## [Challenge]
Can you restate the records from the line with "Identify the click" up to and including the line with "5521/9970-0 (52, 16)", offsetting each answer coordinate by adding 35 to it and keeping the requests unchanged?

## [Records shown]
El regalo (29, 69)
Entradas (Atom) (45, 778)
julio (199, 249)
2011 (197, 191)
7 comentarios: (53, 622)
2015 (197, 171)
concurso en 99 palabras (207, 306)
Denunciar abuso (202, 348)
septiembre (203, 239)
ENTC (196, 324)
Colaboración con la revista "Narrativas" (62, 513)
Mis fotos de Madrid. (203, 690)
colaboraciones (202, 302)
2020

---

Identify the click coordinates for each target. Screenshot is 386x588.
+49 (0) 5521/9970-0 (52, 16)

## [Solution to this problem]
Identify the click coordinates for each target. Screenshot is 386x588.
+49 (0) 5521/9970-0 (87, 51)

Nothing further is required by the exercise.